Scientific classification
- Kingdom: Plantae
- Clade: Embryophytes
- Clade: Tracheophytes
- Clade: Angiosperms
- Clade: Eudicots
- Order: Caryophyllales
- Family: Polygonaceae
- Genus: Persicaria
- Species: P. virginiana
- Binomial name: Persicaria virginiana (L.) Gaertn.
- Synonyms: Polygonum virginianum L. 1753; Antenoron virginianum (L.) Roberty & Vautier; Tovara virginiana (L.) Raf.;

= Persicaria virginiana =

- Genus: Persicaria
- Species: virginiana
- Authority: (L.) Gaertn.
- Conservation status: G5
- Synonyms: Polygonum virginianum L. 1753, Antenoron virginianum (L.) Roberty & Vautier, Tovara virginiana (L.) Raf.

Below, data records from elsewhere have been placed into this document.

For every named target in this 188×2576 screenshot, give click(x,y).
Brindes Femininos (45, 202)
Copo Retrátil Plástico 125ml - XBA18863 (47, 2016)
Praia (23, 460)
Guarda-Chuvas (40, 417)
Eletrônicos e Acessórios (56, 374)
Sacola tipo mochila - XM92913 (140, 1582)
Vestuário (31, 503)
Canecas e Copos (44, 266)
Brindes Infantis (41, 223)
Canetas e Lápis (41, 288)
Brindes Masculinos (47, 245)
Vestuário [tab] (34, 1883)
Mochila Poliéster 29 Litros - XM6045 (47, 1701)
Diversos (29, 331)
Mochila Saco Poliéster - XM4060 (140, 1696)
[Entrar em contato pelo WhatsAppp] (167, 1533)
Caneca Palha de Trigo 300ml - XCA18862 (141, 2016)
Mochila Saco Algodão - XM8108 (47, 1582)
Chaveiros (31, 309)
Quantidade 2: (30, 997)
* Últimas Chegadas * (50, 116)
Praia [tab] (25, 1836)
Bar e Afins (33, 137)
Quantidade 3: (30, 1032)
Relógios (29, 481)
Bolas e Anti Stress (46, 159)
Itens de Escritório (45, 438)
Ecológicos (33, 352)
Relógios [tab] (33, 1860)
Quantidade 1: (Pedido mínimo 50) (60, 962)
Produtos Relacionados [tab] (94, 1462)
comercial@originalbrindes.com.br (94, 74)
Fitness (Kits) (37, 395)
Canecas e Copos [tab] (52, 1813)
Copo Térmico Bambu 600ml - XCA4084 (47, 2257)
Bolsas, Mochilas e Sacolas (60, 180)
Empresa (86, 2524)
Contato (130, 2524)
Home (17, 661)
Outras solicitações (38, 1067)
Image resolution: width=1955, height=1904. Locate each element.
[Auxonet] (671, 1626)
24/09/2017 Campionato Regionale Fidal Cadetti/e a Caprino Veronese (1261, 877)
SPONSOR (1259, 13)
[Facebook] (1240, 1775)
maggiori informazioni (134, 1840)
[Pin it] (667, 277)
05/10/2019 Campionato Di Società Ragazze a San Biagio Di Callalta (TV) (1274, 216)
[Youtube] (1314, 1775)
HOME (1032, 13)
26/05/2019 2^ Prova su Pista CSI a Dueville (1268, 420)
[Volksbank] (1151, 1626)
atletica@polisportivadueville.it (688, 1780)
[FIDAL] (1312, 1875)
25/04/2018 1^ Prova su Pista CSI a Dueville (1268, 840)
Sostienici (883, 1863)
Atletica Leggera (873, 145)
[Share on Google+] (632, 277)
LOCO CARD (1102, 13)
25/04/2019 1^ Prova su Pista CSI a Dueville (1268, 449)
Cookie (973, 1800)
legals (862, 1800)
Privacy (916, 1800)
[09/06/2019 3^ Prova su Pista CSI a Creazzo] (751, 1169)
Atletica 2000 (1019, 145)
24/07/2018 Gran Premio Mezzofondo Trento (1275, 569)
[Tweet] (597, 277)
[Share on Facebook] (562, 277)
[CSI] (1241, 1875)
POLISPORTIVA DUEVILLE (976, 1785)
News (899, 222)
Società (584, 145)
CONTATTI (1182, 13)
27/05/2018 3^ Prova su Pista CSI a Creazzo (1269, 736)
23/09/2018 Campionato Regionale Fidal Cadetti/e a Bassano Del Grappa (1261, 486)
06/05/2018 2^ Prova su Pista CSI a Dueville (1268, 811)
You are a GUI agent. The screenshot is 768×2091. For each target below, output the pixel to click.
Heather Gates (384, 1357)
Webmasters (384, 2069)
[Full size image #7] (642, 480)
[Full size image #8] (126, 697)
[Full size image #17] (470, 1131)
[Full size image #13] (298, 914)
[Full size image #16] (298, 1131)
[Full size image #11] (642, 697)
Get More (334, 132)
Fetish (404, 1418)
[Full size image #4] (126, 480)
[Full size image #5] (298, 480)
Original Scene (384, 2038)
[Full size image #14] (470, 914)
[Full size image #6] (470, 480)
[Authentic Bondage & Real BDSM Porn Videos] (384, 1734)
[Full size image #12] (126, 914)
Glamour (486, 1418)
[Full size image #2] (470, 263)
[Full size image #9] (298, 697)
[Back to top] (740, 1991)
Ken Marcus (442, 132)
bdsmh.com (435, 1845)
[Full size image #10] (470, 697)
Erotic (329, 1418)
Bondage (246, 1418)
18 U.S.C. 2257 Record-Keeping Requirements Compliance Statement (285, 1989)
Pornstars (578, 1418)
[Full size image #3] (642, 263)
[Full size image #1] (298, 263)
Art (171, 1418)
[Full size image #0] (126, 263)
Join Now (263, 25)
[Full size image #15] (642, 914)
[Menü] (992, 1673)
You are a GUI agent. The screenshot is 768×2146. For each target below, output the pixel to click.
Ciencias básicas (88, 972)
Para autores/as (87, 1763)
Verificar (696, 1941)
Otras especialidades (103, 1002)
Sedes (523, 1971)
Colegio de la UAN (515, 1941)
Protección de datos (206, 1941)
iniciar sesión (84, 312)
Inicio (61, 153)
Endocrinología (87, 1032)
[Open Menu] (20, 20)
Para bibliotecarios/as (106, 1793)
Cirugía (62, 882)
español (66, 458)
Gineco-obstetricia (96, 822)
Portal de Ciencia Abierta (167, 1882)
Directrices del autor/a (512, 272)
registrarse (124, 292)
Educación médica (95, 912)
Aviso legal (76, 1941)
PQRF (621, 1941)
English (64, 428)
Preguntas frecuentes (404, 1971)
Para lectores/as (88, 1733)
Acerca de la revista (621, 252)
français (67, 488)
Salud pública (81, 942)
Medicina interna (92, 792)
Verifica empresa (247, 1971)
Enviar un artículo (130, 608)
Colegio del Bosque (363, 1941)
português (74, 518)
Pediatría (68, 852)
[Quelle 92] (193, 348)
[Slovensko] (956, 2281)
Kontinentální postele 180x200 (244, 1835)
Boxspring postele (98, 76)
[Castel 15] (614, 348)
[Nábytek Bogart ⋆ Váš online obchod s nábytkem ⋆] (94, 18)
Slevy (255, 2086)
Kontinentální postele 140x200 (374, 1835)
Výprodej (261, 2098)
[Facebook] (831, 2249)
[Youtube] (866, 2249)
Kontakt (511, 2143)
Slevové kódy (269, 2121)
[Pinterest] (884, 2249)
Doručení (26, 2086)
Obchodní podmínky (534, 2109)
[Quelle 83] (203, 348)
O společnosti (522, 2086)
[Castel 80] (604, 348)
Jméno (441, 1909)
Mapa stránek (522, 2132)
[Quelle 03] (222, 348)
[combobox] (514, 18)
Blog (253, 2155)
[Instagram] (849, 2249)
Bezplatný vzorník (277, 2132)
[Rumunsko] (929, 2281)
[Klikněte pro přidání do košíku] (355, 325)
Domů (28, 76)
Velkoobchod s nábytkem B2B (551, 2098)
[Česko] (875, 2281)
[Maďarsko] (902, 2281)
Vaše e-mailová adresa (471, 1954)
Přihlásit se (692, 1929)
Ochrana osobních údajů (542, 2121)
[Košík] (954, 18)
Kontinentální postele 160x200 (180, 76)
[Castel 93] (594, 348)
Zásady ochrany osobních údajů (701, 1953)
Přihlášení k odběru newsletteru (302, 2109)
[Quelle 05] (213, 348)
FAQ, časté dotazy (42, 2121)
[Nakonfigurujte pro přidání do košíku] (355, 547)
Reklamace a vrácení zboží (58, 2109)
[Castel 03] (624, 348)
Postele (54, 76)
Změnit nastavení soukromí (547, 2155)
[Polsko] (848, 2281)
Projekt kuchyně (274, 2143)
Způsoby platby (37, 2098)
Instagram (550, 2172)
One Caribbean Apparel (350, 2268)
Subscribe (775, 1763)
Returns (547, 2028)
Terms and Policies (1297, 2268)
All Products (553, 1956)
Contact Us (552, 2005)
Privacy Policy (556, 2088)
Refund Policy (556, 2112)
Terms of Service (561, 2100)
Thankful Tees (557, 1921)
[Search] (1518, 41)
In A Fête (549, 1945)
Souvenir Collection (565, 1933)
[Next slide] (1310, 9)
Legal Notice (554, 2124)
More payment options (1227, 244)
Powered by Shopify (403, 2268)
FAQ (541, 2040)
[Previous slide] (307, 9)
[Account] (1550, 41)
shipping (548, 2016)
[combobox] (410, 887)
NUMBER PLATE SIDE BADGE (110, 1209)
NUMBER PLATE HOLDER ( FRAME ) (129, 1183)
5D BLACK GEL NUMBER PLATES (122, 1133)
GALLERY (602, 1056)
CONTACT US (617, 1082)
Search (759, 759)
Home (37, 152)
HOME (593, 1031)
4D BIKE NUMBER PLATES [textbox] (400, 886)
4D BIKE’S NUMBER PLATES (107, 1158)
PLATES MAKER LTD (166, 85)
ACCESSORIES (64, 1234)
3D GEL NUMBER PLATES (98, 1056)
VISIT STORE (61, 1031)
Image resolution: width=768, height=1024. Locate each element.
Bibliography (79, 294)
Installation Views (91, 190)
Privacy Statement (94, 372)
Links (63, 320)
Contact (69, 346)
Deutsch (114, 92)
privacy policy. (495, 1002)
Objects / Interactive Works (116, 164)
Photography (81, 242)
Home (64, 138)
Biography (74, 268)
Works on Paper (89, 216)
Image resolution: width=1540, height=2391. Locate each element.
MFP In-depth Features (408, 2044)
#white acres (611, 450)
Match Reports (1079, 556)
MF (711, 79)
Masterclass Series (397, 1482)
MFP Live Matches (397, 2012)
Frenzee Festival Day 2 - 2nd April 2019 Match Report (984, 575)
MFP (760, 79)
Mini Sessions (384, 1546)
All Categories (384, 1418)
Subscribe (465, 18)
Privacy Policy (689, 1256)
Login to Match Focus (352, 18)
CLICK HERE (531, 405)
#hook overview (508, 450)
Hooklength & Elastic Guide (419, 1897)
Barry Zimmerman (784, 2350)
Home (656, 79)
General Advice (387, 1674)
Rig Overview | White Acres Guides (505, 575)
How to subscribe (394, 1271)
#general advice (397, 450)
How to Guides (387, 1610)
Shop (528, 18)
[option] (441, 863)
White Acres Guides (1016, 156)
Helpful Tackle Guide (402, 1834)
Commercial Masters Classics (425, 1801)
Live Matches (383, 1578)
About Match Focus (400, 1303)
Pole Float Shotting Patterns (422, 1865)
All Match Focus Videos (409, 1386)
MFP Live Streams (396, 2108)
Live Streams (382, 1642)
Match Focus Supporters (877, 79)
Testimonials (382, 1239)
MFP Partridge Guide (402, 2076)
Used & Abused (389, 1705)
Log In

Species of flowering plant in the knotweed family

Persicaria virginiana, also called jumpseed, Virginia knotweed or woodland knotweed is a North American species of smartweed within the buckwheat family. It is unusual as a shade-tolerant member of a mostly sun-loving genus. Jumpseed is a perennial, named for its seeds which can "jump" several feet when a ripe seedpod is disturbed.

Persicaria virginiana blooms in midsummer to late summer/early fall. It has a stalk of small white flowers.

==Description==
Like other Persicaria, jumpseed has alternate leaves, with fine-hairy stipular sheaths (ocrea) with bristle-fringed edges which often turn brownish. Flowers, widely spaced along slender stalks, are white to greenish-white, rarely pink-tinged, and fruiting flowers have two downward-pointing hook-tipped styles. Persicaria virginiana is easily distinguished from most other Persicaria species by its much larger, more oval-shaped leaves, although a few species also have large leaves. It sometimes has a chevron-shaped marking on the leaves; often a single plant will have this marking on some leaves but not others.

Cultivars and naturalized populations from cultivation show much greater variation than wild-type plants, sometimes having variegation or have more involved red patterning, and sometimes having red or pink flowers.

==Distribution and habitat==
Persicaria virginiana has a wide native range throughout most of eastern North America (from Ontario and Quebec, south to Florida, and west as far as Texas, Nebraska, and Minnesota/), as well as Japan and the Himalayas.

It naturally occurs in full to partial shade, on riverbanks, woods, cliffs, and rocks.

==Cultivation==
Many variegated cultivars exist including 'Variegata' and 'Painter's Palette'. The cultivated plant prefers medium to moist soil and full sun to part shade.